■ **Exercise**: A faithful transcription of the entries below is required.

[Opening Extracted material section]

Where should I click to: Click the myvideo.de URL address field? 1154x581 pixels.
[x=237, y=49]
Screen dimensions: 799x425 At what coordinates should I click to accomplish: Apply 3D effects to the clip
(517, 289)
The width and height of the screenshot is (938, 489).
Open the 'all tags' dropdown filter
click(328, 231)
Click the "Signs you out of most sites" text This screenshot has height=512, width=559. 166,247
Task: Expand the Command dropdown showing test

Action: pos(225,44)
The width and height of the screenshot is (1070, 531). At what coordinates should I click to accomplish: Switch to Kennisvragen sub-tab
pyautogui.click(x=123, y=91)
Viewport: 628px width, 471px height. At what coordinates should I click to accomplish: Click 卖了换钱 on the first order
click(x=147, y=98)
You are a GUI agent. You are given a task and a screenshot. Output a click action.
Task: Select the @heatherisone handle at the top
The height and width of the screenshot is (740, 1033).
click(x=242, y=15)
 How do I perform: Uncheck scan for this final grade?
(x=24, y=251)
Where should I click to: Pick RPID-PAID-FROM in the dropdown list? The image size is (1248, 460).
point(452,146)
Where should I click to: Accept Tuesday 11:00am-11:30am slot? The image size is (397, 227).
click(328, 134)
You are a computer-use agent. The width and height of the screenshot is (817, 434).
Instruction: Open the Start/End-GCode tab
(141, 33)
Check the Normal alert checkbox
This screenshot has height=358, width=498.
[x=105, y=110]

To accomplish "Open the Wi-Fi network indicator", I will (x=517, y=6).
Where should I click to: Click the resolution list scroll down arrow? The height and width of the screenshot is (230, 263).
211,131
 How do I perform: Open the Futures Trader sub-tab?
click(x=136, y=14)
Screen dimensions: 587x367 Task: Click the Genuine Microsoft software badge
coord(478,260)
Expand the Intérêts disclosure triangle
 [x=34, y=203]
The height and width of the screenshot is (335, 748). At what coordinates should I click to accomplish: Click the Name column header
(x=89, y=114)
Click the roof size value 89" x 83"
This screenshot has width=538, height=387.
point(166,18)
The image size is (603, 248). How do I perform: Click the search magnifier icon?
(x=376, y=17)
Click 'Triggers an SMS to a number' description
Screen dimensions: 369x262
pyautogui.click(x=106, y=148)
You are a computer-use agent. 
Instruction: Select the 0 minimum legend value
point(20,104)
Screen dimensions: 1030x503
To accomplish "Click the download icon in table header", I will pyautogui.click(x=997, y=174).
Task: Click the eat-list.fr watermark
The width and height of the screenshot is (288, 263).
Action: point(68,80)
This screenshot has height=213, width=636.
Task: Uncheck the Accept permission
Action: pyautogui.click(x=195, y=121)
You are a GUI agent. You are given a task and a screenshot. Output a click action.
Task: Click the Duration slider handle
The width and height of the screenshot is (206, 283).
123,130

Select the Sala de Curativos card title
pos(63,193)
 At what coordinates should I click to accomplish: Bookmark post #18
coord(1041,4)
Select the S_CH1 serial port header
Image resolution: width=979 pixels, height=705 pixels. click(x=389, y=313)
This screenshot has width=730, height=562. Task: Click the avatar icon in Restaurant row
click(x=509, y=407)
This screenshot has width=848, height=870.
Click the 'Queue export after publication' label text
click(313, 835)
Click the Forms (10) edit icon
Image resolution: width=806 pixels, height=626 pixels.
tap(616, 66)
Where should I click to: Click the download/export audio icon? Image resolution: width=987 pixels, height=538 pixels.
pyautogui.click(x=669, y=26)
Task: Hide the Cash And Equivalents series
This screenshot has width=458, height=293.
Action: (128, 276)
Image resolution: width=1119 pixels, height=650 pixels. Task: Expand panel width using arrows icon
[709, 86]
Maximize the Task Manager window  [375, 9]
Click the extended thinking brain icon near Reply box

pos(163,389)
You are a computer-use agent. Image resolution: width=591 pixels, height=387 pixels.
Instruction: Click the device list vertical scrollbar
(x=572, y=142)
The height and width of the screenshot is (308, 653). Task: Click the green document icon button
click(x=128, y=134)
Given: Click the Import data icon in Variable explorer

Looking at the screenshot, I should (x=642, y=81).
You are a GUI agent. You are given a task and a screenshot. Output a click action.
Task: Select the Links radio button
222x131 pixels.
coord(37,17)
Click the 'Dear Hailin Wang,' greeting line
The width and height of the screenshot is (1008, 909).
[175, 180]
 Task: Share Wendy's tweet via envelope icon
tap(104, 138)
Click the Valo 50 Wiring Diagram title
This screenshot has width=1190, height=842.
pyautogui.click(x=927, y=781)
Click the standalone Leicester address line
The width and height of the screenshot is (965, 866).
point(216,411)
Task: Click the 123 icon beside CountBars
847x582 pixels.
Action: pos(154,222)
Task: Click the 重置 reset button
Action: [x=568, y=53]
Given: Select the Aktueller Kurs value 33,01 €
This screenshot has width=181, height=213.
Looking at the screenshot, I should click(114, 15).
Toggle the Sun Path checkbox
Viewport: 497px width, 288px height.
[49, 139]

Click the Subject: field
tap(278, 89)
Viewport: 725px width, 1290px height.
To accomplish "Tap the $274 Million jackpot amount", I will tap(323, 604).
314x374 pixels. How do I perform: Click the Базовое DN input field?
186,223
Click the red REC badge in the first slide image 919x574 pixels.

[Closing Extracted material section]

■ **Written answer**:
Where should I click to: Click the myvideo.de URL address field? 1154x581 pixels.
[x=237, y=49]
Screen dimensions: 799x425 At what coordinates should I click to accomplish: Apply 3D effects to the clip
(517, 289)
The width and height of the screenshot is (938, 489).
Open the 'all tags' dropdown filter
click(328, 231)
Click the "Signs you out of most sites" text This screenshot has height=512, width=559. 166,247
Task: Expand the Command dropdown showing test

Action: pos(225,44)
The width and height of the screenshot is (1070, 531). At what coordinates should I click to accomplish: Switch to Kennisvragen sub-tab
pyautogui.click(x=123, y=91)
Viewport: 628px width, 471px height. At what coordinates should I click to accomplish: Click 卖了换钱 on the first order
click(x=147, y=98)
You are a GUI agent. You are given a task and a screenshot. Output a click action.
Task: Select the @heatherisone handle at the top
The height and width of the screenshot is (740, 1033).
click(x=242, y=15)
 How do I perform: Uncheck scan for this final grade?
(x=24, y=251)
Where should I click to: Pick RPID-PAID-FROM in the dropdown list? The image size is (1248, 460).
point(452,146)
Where should I click to: Accept Tuesday 11:00am-11:30am slot? The image size is (397, 227).
click(328, 134)
You are a computer-use agent. The width and height of the screenshot is (817, 434).
Instruction: Open the Start/End-GCode tab
(141, 33)
Check the Normal alert checkbox
This screenshot has height=358, width=498.
[x=105, y=110]

To accomplish "Open the Wi-Fi network indicator", I will (x=517, y=6).
Where should I click to: Click the resolution list scroll down arrow? The height and width of the screenshot is (230, 263).
211,131
 How do I perform: Open the Futures Trader sub-tab?
click(x=136, y=14)
Screen dimensions: 587x367 Task: Click the Genuine Microsoft software badge
coord(478,260)
Expand the Intérêts disclosure triangle
 [x=34, y=203]
The height and width of the screenshot is (335, 748). At what coordinates should I click to accomplish: Click the Name column header
(x=89, y=114)
Click the roof size value 89" x 83"
This screenshot has width=538, height=387.
point(166,18)
The image size is (603, 248). How do I perform: Click the search magnifier icon?
(x=376, y=17)
Click 'Triggers an SMS to a number' description
Screen dimensions: 369x262
pyautogui.click(x=106, y=148)
You are a computer-use agent. 
Instruction: Select the 0 minimum legend value
point(20,104)
Screen dimensions: 1030x503
To accomplish "Click the download icon in table header", I will pyautogui.click(x=997, y=174).
Task: Click the eat-list.fr watermark
The width and height of the screenshot is (288, 263).
Action: point(68,80)
This screenshot has height=213, width=636.
Task: Uncheck the Accept permission
Action: pyautogui.click(x=195, y=121)
You are a GUI agent. You are given a task and a screenshot. Output a click action.
Task: Click the Duration slider handle
The width and height of the screenshot is (206, 283).
123,130

Select the Sala de Curativos card title
pos(63,193)
 At what coordinates should I click to accomplish: Bookmark post #18
coord(1041,4)
Select the S_CH1 serial port header
Image resolution: width=979 pixels, height=705 pixels. click(x=389, y=313)
This screenshot has width=730, height=562. Task: Click the avatar icon in Restaurant row
click(x=509, y=407)
This screenshot has width=848, height=870.
Click the 'Queue export after publication' label text
click(313, 835)
Click the Forms (10) edit icon
Image resolution: width=806 pixels, height=626 pixels.
tap(616, 66)
Where should I click to: Click the download/export audio icon? Image resolution: width=987 pixels, height=538 pixels.
pyautogui.click(x=669, y=26)
Task: Hide the Cash And Equivalents series
This screenshot has width=458, height=293.
Action: (128, 276)
Image resolution: width=1119 pixels, height=650 pixels. Task: Expand panel width using arrows icon
[709, 86]
Maximize the Task Manager window  [375, 9]
Click the extended thinking brain icon near Reply box

pos(163,389)
You are a computer-use agent. Image resolution: width=591 pixels, height=387 pixels.
Instruction: Click the device list vertical scrollbar
(x=572, y=142)
The height and width of the screenshot is (308, 653). Task: Click the green document icon button
click(x=128, y=134)
Given: Click the Import data icon in Variable explorer

Looking at the screenshot, I should (x=642, y=81).
You are a GUI agent. You are given a task and a screenshot. Output a click action.
Task: Select the Links radio button
222x131 pixels.
coord(37,17)
Click the 'Dear Hailin Wang,' greeting line
The width and height of the screenshot is (1008, 909).
[175, 180]
 Task: Share Wendy's tweet via envelope icon
tap(104, 138)
Click the Valo 50 Wiring Diagram title
This screenshot has width=1190, height=842.
pyautogui.click(x=927, y=781)
Click the standalone Leicester address line
The width and height of the screenshot is (965, 866).
point(216,411)
Task: Click the 123 icon beside CountBars
847x582 pixels.
Action: pos(154,222)
Task: Click the 重置 reset button
Action: [x=568, y=53]
Given: Select the Aktueller Kurs value 33,01 €
This screenshot has width=181, height=213.
Looking at the screenshot, I should click(114, 15).
Toggle the Sun Path checkbox
Viewport: 497px width, 288px height.
[49, 139]

Click the Subject: field
tap(278, 89)
Viewport: 725px width, 1290px height.
To accomplish "Tap the $274 Million jackpot amount", I will tap(323, 604).
314x374 pixels. How do I perform: Click the Базовое DN input field?
186,223
Click the red REC badge in the first slide image 919x574 pixels.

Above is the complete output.